Fine settimana e ponte dell’Immacolata all’insegna dei controlli da parte dei Carabinieri della Compagnia di Lanciano. Il bilancio è di due arresti e numerose denunce. L’operazione condotta ha riguardato il contrasto ai reati contro il patrimonio, gli stupefacenti e la guida in stato di ebbrezza. Gli uomini della radiomobile, con un massiccio uso dell’apparato etilometrico, hanno operato numerosi controlli sulle principali strade che conducono al centro frentano. Molti sono statti coloro che guidavano in stato di ebbrezza alcolica per i quali è scattata la denuncia. Si tratta di C.M. 19enne; M.P. 38, D.B. I. 30enne, D. B. N. 48enne e A.Z. 35enne, tutti di Lanciano. D.B. M. 29enne di San Vito e A.R. 37enne di Fossacesia sono stati trovati in possesso di un grammo di hascisc e segnalati alla Prefettura di Chieti quali assuntori di stupefacenti. Lo stesso reparto, nel contrasto all’immigrazione clandestina ha tratto in arresto Atewe Morinno 20enne nigeriano, che non aveva ottemperato all’ordine di espulsione del Prefetto di Isernia. Sorpreso a vendere merce per la strada è stato accompagnato in caserma ove è stato arrestato e processato per direttissima. Dopo le formalità è stato espulso di nuovo dal territorio nazionale. I Carabinieri di Castel Frentano hanno tratto in arresto E. G., 31enne del luogo. Lo stesso era da tempo che sottoponeva a continui maltrattamenti i propri familiari che, esasperati, hanno presentato una denuncia.
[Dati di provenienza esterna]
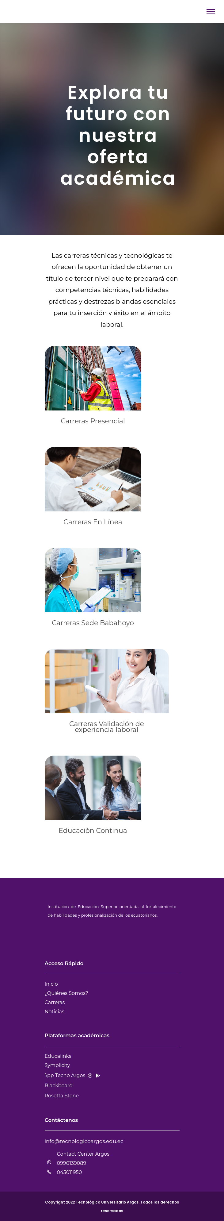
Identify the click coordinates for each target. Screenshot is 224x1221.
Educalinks (58, 1056)
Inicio (51, 984)
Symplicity (57, 1065)
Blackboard (59, 1085)
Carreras (55, 1002)
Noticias (54, 1012)
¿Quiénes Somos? (66, 993)
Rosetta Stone (62, 1096)
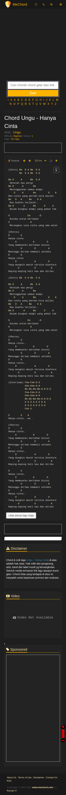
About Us (11, 777)
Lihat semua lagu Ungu (21, 515)
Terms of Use (25, 777)
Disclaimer (38, 777)
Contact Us (51, 777)
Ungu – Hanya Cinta (38, 560)
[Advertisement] (33, 47)
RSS (9, 780)
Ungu (17, 132)
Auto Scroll (63, 728)
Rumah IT (12, 790)
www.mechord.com (42, 787)
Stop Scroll (63, 737)
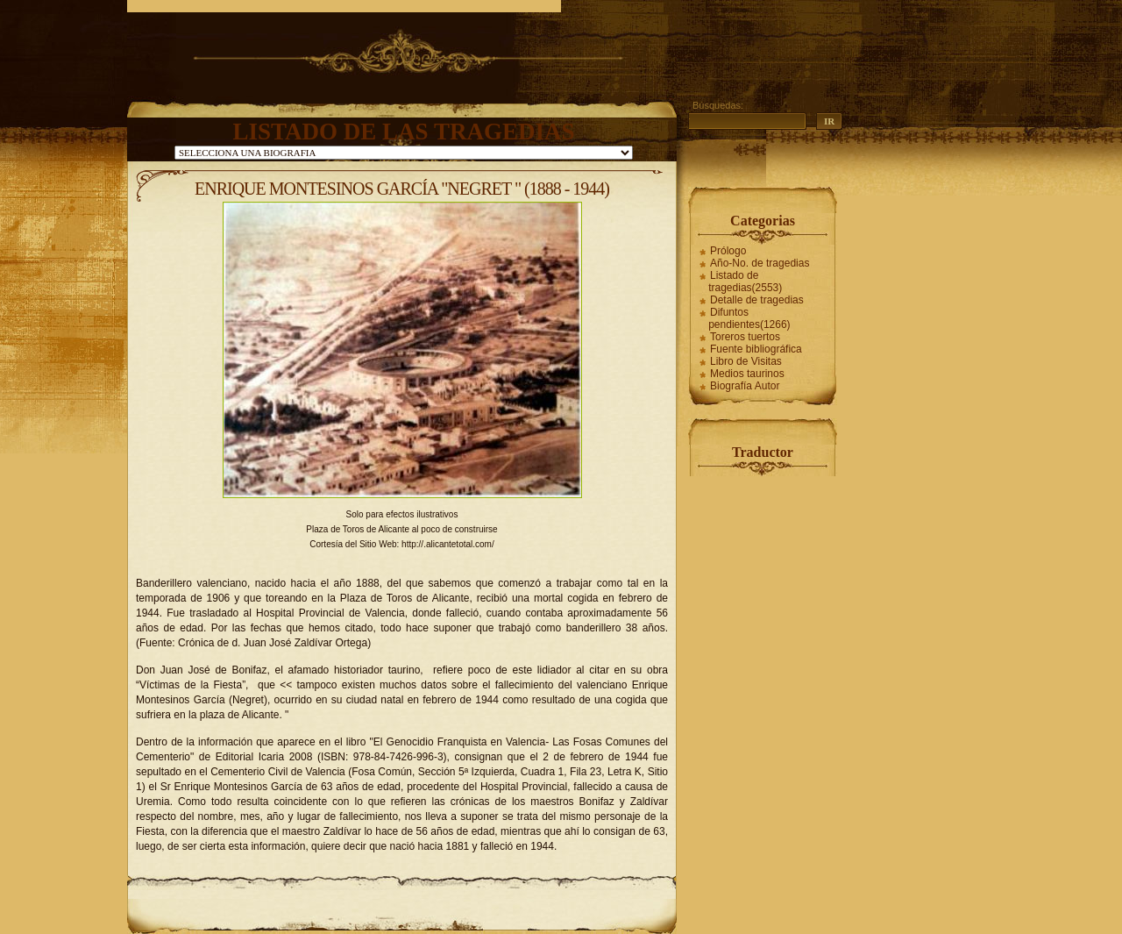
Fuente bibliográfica (756, 349)
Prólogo (728, 251)
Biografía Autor (744, 386)
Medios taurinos (747, 373)
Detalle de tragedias (757, 300)
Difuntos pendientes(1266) (749, 318)
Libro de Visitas (746, 361)
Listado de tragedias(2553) (745, 281)
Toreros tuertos (745, 337)
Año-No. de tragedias (759, 263)
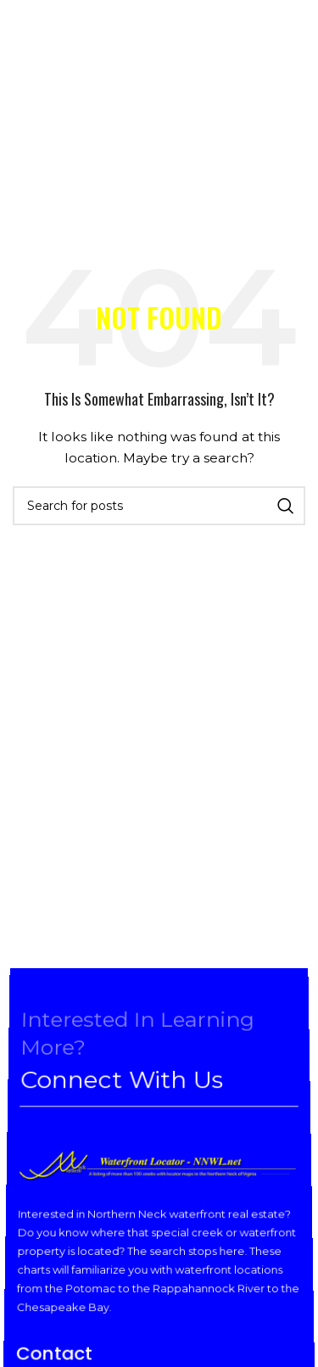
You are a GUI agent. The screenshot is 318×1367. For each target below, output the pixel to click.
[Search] (159, 505)
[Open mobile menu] (27, 42)
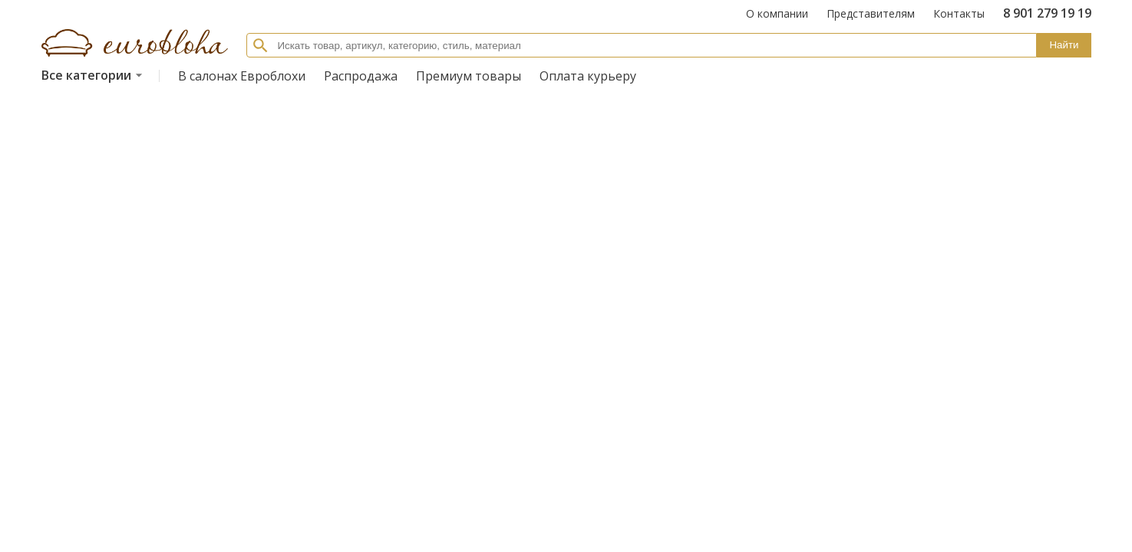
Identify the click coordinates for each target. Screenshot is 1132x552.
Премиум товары (468, 75)
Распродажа (361, 75)
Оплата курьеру (588, 75)
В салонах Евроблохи (241, 75)
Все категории (94, 75)
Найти (1063, 45)
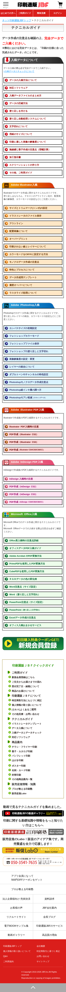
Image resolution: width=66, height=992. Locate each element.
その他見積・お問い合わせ (25, 714)
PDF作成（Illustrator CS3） (23, 442)
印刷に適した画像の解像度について (27, 142)
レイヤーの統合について (21, 367)
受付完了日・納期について (25, 686)
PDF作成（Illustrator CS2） (23, 434)
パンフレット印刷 (21, 755)
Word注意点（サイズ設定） (23, 587)
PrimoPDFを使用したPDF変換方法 (27, 563)
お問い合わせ (43, 956)
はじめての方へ (8, 13)
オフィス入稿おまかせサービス (25, 625)
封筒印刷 (16, 775)
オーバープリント (18, 239)
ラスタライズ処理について (23, 293)
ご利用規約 (8, 961)
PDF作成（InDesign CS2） (23, 486)
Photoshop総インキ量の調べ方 (25, 390)
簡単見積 (41, 13)
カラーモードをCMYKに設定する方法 (28, 254)
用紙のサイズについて (20, 134)
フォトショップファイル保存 (24, 343)
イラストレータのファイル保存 (25, 216)
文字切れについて (18, 126)
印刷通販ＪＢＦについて (26, 695)
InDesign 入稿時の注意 (21, 479)
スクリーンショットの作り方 (24, 165)
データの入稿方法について (23, 80)
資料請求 (49, 898)
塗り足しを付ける (18, 111)
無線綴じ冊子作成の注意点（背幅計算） (30, 149)
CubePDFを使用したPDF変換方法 (26, 571)
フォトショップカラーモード (24, 336)
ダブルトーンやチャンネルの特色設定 (28, 374)
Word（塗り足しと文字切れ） (24, 594)
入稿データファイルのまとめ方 (25, 95)
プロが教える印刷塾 (22, 789)
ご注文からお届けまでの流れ (27, 682)
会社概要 (41, 946)
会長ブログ (49, 916)
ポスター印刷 (19, 765)
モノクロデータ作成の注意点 (24, 262)
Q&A (5, 956)
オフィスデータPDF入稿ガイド (25, 548)
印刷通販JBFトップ (12, 946)
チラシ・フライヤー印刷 (24, 747)
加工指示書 (15, 157)
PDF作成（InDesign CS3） (23, 494)
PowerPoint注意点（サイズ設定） (26, 602)
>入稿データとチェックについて (19, 71)
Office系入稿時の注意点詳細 (23, 540)
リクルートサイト (16, 916)
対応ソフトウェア (18, 88)
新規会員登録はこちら (23, 677)
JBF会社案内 (49, 907)
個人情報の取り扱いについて (27, 705)
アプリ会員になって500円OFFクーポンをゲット (26, 877)
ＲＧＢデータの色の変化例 (23, 579)
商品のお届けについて (23, 691)
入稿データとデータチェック (27, 732)
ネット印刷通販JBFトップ (16, 20)
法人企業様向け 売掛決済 (16, 898)
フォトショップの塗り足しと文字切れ (28, 351)
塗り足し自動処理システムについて (27, 119)
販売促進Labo (19, 793)
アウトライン (16, 223)
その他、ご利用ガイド (20, 172)
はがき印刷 (17, 760)
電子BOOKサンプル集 (16, 925)
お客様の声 (16, 907)
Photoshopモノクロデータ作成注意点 (28, 382)
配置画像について (18, 231)
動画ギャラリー (16, 934)
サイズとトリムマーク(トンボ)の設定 (28, 208)
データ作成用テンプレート (23, 277)
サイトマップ (43, 961)
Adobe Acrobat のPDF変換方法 (25, 556)
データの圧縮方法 (18, 103)
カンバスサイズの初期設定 (23, 328)
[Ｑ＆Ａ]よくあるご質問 (24, 709)
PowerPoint (25, 610)
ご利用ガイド (24, 13)
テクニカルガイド (22, 719)
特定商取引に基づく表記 (48, 951)
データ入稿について (22, 728)
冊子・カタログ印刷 (22, 751)
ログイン (58, 13)
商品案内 (17, 742)
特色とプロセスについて (21, 270)
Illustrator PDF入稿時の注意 (24, 426)
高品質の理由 (49, 934)
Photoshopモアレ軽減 (27, 397)
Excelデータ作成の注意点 (22, 617)
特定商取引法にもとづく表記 (27, 700)
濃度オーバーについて (20, 285)
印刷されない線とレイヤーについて (27, 246)
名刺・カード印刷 (21, 770)
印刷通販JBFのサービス (49, 925)
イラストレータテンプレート (27, 723)
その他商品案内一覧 (22, 779)
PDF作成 (27, 450)
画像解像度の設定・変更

Le indagini hanno dimostrato la pericolosità dell’uomo se continuava a vivere tra le mura domestiche, ciò ha determinato l’emissione di un’ordinanza di custodia cautelare in luogo di cura per il soggetto. Così si è impedito che tra le mura domestiche si potesse consumare l’ennesima tragedia. A Lanciano i militari della locale stazione hanno denunciato in stato di libertà L.G. 37enne e D.N. L. 36enne del luogo, per inosservanza dell’obbligo di istruzione dei figli minori. Dagli accertamenti scaturiti da una segnalazione del Dirigente Scolastico, è emerso che gli stessi non inviavano da mesi il loro figlio a scuola perché non voleva studiare.